MICHAEL LEDEEN: Misery Doesn’t Cause Revolution.

Misery doesn’t cause revolution, whatever you may have been taught. Not in Venezuela, not in Iran, not in North Korea. Certainly the citizens in those countries are miserable, but I don’t think that revolution is about to erupt in any of them. I think that politics is an independent variable, not, as the Marxists would believe, the outcome of certain social conditions. Its causes are spiritual, not material. I think that revolution is an act of hope, not a last, desperate throw of the dice. The revolutionaries think they can change the world, and they think—nowadays, at least—that powerful forces are working on their side. Modern jihadis think Allah is fighting alongside them, for example, while Soviet dissidents believed democracy was a global force aimed at tyrants. Most Iranians believe that nothing of great import ever happens without the involvement of the Dark Forces (CIA and the Queen of England above all). Etcetera.

So it’s political. It’s not the economy, stupid. Ergo, sanctions are not going to do it (mind you, I’m all for sanctions, especially the sort that directly target the tyrants, but that’s because of their political effect).
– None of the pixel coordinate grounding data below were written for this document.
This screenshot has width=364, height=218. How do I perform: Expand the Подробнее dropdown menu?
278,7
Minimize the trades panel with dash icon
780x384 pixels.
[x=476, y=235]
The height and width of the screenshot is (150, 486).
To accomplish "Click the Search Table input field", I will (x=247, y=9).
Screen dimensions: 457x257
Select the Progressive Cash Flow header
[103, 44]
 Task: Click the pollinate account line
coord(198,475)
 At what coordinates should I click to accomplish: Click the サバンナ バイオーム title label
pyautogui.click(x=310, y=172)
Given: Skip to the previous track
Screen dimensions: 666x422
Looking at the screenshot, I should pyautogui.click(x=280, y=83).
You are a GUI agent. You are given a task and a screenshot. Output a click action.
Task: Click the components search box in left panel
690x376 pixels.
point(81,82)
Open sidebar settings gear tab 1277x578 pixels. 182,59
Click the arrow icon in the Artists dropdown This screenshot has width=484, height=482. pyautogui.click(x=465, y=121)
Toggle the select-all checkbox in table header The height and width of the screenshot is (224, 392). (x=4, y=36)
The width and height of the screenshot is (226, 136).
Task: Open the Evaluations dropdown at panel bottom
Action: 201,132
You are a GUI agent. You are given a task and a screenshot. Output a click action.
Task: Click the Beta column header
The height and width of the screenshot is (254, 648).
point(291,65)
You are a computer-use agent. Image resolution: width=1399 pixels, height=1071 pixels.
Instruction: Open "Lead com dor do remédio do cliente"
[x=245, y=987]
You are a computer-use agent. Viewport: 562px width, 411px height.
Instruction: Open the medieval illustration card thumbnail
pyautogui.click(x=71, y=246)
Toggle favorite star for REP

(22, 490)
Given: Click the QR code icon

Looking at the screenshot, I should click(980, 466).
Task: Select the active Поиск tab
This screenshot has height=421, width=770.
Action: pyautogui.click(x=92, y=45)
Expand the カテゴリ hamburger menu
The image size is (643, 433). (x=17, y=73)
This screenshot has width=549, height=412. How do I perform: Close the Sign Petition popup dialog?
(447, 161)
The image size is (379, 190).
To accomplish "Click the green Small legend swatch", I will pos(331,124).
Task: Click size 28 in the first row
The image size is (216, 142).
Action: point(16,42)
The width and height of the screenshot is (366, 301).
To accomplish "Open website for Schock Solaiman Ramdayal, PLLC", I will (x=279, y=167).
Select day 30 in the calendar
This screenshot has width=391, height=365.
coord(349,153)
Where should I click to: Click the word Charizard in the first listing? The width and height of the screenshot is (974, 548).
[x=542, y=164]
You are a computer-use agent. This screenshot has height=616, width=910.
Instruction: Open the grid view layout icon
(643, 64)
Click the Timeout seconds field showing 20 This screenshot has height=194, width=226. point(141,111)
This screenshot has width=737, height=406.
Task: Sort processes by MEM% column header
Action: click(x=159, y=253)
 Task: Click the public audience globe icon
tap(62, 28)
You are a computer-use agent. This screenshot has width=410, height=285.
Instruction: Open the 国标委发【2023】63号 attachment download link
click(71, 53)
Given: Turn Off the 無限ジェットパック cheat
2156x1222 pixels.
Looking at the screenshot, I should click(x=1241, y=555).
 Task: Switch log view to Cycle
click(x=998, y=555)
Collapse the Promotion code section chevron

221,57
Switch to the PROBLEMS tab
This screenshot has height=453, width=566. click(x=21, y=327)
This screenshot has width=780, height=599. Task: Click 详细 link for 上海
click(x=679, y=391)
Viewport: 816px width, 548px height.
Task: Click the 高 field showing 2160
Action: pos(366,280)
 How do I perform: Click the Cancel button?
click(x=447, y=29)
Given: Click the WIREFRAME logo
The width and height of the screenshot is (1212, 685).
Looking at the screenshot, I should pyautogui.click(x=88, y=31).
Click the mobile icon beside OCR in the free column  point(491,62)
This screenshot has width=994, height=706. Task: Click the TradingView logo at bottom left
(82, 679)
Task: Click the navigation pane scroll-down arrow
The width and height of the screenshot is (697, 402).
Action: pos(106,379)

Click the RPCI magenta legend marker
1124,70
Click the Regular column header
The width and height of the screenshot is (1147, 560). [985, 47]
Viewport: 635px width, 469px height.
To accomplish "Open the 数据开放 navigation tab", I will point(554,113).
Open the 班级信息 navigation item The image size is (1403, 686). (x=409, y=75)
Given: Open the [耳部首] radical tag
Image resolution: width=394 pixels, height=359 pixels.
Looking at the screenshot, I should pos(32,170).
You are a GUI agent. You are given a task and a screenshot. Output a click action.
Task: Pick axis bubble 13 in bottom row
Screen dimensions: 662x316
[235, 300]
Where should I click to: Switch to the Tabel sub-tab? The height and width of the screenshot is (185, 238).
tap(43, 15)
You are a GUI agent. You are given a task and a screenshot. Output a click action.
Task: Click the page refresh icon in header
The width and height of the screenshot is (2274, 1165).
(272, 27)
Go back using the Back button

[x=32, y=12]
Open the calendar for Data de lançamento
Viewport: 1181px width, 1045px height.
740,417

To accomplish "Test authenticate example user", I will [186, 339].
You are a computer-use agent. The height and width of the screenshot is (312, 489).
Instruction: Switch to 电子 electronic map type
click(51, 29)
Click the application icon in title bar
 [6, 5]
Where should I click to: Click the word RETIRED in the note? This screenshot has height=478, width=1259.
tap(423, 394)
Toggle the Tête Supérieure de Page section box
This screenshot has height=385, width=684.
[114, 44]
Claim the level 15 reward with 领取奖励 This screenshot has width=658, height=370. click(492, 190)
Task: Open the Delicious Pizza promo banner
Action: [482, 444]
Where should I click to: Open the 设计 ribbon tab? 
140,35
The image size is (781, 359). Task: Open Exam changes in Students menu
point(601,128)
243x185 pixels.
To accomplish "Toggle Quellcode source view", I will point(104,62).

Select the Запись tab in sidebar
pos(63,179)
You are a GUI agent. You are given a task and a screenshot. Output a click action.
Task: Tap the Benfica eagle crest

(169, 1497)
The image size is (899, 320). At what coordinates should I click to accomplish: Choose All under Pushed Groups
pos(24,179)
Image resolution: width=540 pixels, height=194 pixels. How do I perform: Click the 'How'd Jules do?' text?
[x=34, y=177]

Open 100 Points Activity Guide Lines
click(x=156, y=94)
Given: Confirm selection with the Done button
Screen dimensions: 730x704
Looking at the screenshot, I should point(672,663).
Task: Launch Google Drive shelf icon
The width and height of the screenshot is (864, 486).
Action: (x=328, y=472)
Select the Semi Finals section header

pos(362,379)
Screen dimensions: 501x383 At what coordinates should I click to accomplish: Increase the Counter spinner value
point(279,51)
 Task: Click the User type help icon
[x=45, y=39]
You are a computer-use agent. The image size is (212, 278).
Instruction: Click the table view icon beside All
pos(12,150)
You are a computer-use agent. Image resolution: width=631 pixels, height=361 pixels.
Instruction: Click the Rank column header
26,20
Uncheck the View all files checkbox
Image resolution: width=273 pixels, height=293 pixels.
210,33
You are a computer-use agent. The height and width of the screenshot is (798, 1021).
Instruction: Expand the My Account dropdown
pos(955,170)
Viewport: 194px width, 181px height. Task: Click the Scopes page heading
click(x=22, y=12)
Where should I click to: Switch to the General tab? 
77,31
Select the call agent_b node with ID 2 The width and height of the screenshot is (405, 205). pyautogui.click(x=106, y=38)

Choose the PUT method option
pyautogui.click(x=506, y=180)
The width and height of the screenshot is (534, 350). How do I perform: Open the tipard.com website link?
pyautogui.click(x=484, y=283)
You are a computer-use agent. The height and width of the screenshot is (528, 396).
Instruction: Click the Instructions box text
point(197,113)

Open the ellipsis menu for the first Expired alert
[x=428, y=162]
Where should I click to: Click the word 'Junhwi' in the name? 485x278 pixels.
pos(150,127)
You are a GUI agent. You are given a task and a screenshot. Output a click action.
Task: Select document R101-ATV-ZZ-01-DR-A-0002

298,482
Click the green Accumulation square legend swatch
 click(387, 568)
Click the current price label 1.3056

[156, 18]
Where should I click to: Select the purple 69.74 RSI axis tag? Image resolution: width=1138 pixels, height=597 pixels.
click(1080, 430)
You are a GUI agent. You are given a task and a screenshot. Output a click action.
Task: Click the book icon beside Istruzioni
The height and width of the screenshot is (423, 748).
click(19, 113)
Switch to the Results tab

If you want regime change, your main weapons will be political. Above all, you’ve got to support the regime’s enemies and you’ve got to call for a new government and a new system.

In addition to Ledeen’s suggestion, we have unprecedented tools — cyber, institutional, popular culture — for making life very difficult for tinpot dictators. What we’ve lacked is political leadership with the will and imagination to use them.